Measures of Effective Teaching (MET) Project is an effort sponsored by the Bill and Melinda Gates foundation aimed at determining ways to measure effective teaching fairly and consistently. The project is collecting oodles of video-taped classroom observations, student surveys, and other data and correlating with student performance data to see if they can identify those behaviors that matter most. MET argues that with multiple measures of effectiveness a better teacher evaluation can be developed. With a better teacher evaluation more meaningful tenure, differentiated pay, strategic placement of teachers, and targeted professional development can result in more effective teachers and higher performing students. MET plans to release a report this year with a composite measure of effectiveness.

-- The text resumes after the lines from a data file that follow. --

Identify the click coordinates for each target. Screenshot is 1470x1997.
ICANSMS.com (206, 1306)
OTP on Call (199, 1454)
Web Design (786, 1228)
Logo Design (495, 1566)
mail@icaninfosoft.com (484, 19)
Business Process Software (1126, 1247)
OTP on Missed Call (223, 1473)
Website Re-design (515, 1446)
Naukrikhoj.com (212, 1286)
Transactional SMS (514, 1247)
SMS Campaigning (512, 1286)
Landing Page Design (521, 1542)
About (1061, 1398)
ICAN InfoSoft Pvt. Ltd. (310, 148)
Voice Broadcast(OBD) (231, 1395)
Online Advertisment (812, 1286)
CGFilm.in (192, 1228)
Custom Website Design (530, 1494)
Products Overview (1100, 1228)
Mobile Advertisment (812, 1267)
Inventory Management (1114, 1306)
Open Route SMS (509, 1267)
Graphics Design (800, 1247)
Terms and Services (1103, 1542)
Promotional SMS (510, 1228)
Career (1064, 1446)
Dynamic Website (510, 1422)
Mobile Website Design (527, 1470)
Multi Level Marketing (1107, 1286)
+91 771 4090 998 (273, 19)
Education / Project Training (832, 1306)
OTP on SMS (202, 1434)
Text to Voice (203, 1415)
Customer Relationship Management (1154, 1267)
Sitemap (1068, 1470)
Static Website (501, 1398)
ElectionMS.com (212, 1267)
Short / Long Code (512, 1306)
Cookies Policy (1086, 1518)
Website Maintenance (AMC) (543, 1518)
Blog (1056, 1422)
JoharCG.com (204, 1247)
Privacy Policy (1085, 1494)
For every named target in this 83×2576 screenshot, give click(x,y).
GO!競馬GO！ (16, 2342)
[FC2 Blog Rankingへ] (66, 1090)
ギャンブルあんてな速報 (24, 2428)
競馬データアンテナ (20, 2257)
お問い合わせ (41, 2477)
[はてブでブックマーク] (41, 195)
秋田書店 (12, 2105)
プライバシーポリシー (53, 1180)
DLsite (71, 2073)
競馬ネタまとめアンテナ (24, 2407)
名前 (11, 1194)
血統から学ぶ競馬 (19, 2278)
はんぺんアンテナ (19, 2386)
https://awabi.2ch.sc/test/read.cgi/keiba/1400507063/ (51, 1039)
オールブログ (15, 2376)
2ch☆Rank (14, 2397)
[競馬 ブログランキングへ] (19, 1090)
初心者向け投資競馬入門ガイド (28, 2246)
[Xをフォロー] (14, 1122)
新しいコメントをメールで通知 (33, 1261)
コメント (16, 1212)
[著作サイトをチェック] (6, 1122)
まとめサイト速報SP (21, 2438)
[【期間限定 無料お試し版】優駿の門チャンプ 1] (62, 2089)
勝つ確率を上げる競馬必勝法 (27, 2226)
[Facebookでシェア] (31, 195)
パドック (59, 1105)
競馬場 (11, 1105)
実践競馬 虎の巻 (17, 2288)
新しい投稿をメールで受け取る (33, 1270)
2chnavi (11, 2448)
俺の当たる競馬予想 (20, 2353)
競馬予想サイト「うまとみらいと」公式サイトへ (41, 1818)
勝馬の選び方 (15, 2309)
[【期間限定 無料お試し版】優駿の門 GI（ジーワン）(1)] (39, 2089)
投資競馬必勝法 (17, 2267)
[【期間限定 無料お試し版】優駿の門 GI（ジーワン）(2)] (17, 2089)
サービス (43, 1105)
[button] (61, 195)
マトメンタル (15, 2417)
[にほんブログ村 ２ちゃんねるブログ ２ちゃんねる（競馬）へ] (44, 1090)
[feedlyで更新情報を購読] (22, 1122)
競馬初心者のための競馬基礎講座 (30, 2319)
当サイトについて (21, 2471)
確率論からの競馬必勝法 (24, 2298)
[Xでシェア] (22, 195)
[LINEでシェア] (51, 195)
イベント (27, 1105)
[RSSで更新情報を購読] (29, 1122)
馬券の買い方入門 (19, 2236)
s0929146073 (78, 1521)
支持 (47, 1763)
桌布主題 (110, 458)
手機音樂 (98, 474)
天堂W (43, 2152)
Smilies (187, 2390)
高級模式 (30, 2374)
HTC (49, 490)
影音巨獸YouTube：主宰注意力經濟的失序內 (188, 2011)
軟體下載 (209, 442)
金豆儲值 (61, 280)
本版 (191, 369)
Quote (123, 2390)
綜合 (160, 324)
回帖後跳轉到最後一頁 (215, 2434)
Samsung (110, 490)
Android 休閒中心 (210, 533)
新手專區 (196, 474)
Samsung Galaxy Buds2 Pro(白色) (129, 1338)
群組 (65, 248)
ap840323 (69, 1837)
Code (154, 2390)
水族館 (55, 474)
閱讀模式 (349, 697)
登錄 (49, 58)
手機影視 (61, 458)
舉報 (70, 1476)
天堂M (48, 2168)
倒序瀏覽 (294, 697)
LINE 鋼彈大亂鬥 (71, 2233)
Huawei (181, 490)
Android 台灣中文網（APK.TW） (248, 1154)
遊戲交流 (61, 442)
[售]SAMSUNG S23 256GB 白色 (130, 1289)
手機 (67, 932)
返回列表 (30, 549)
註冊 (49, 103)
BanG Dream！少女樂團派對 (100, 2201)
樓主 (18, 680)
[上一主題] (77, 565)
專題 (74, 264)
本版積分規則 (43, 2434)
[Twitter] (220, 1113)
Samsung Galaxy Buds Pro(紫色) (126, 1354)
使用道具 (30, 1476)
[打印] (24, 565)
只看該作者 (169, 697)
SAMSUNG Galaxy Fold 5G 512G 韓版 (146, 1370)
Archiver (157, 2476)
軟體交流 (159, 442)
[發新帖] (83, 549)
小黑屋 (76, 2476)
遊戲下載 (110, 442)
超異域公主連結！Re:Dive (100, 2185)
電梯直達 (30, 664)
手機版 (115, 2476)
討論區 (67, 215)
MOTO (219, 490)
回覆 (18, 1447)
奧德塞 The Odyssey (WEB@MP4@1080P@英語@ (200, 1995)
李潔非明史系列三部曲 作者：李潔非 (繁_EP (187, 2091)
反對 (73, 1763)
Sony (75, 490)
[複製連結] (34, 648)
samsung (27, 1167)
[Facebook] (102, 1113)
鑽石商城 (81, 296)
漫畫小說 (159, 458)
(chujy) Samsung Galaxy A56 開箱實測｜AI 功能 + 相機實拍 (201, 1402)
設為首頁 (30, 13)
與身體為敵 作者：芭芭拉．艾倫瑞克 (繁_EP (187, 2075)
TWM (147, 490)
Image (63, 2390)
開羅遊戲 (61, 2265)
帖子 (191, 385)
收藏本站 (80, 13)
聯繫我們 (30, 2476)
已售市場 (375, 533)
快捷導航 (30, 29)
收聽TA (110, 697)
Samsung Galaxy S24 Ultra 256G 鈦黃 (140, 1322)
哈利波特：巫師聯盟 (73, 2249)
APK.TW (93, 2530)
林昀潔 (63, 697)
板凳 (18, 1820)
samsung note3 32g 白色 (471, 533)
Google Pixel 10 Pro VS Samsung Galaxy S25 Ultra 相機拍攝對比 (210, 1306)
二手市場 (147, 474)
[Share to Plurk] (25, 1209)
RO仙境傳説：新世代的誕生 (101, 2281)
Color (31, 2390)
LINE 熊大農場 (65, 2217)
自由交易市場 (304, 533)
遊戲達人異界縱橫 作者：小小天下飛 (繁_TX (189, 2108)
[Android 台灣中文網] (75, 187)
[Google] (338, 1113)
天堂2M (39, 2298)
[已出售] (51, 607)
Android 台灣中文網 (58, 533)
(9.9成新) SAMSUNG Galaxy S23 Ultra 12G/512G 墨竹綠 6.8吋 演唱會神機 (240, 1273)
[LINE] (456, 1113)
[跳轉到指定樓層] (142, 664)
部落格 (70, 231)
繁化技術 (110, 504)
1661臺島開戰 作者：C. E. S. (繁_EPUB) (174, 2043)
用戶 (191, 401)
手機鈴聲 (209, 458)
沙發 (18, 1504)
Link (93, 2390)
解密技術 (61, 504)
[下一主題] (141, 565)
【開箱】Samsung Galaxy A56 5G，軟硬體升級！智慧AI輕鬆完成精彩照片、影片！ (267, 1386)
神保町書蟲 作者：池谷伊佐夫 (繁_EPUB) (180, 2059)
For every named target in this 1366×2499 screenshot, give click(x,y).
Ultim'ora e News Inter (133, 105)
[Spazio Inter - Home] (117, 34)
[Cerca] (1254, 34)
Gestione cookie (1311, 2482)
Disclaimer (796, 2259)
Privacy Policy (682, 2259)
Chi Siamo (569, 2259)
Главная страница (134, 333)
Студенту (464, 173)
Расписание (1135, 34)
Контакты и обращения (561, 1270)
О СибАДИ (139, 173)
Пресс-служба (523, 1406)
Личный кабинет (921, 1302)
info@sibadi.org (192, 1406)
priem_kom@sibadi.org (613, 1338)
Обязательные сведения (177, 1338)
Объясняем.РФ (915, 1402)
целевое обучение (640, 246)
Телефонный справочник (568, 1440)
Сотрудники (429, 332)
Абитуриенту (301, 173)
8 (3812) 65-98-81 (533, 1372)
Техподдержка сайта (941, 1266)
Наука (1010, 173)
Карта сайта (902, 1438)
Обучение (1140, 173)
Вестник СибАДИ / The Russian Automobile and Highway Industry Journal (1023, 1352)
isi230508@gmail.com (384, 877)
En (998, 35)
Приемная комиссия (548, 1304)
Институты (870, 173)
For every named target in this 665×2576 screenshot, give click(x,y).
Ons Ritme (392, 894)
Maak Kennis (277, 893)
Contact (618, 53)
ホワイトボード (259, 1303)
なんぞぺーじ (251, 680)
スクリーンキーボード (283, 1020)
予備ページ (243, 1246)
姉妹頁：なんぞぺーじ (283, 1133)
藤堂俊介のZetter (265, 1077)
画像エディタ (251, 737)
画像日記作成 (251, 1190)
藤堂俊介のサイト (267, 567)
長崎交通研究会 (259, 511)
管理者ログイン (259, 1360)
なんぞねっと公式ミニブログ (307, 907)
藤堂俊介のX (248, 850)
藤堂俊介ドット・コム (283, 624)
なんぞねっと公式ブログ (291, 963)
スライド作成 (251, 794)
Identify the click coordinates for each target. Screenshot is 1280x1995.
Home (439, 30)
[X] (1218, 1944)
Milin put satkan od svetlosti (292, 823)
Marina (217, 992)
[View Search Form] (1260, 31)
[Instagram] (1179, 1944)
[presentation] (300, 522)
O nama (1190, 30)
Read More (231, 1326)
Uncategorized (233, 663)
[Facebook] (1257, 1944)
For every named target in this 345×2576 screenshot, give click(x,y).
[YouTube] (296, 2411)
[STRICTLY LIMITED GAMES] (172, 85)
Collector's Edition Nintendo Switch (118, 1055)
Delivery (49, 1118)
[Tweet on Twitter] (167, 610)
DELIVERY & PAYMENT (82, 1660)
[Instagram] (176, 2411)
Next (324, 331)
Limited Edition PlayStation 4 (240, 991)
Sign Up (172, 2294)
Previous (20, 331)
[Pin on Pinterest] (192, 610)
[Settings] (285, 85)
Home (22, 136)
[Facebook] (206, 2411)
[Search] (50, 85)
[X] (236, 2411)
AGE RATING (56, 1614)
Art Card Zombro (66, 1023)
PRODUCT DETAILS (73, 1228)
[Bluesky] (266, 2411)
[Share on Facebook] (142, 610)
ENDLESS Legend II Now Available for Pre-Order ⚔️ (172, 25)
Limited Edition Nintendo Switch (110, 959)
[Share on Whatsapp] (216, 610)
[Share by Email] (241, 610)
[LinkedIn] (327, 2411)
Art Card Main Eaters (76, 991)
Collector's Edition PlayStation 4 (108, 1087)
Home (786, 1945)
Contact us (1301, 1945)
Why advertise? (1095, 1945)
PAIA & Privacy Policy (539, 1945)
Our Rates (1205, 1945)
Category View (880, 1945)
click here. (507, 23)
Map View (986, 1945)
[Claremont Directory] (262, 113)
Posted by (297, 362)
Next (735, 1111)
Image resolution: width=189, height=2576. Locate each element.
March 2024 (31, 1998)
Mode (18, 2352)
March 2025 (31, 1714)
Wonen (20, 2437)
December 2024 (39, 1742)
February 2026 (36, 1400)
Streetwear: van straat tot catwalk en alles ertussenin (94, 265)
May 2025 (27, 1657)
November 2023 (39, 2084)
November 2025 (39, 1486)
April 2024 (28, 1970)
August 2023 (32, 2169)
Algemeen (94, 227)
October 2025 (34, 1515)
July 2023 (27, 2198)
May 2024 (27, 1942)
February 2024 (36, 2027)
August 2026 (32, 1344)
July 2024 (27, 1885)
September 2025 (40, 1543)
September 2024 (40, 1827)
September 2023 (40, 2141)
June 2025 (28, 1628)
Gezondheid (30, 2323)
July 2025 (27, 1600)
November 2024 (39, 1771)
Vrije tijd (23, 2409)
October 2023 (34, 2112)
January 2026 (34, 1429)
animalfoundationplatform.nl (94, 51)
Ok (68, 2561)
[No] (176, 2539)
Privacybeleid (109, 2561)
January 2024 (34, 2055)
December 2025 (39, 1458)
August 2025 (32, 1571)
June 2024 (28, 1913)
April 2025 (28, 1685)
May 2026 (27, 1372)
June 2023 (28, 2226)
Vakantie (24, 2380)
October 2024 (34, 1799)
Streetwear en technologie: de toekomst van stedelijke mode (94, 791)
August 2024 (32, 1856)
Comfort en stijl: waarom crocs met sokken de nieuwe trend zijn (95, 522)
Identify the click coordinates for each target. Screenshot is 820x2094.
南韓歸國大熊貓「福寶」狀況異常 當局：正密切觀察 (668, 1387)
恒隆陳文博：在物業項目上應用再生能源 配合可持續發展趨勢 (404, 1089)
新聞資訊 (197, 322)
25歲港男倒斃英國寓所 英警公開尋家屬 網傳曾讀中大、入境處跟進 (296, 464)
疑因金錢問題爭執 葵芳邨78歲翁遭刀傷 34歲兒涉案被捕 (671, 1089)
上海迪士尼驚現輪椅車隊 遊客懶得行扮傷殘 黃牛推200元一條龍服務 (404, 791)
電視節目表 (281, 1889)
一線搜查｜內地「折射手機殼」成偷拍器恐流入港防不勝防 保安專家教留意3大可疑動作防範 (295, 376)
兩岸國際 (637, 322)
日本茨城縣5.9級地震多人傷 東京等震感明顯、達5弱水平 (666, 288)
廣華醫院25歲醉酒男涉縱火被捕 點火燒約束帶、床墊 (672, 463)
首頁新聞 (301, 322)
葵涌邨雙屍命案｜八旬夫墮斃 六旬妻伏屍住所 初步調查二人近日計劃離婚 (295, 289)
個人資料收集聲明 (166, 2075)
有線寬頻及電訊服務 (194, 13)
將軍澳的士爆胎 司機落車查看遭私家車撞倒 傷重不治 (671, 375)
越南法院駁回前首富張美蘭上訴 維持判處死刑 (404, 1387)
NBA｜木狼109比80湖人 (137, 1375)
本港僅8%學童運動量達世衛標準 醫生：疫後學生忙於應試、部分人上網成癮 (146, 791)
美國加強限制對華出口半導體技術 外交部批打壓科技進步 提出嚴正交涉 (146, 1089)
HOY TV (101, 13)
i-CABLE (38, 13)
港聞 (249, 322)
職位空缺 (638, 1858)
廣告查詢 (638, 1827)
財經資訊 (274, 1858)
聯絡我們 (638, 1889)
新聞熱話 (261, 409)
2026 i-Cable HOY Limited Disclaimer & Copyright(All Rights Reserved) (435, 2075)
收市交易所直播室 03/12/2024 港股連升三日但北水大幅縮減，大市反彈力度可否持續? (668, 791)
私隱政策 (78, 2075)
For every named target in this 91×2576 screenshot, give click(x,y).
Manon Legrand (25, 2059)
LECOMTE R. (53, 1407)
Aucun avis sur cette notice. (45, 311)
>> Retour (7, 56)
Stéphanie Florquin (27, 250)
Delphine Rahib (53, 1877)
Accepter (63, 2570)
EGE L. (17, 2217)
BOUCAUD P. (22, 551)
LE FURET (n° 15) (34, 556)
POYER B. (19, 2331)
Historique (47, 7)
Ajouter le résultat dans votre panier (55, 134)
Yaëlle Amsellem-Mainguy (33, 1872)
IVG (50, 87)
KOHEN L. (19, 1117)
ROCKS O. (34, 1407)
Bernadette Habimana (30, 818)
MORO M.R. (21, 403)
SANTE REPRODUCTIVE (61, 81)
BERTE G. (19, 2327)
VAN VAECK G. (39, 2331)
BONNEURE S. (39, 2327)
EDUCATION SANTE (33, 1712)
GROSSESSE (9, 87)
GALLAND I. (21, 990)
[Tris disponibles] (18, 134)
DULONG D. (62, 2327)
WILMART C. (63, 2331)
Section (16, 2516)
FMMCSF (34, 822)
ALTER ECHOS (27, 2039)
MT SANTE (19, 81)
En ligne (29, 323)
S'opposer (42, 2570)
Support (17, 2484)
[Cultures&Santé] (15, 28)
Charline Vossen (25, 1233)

I believe MET should continue their research following the release of this report on effective teaching. MET should conduct research on the impact of reflection and feedback using the same infrastructure they already have in place. Currently teachers upload a video of their lesson (they upload four throughout the year) and they send a reflection on that lesson. I encourage MET to design an experiment where one group of teachers received feedback on their lesson from an expert and one group did not. The group selected to receive feedback would be split into two groups: (1) one group that would receive written feedback and also participate video coaching sessions (using video chat) and (2) one group that would receive written feedback alone. Previous research has shown that video/audio feedback works and MET could use the student achievement results to compare the three groups and determine if there is a measurable impact from written feedback and online coaching. Further down the road MET could also analyze the coaching feedback videos and determine what kinds of feedback are effective as well.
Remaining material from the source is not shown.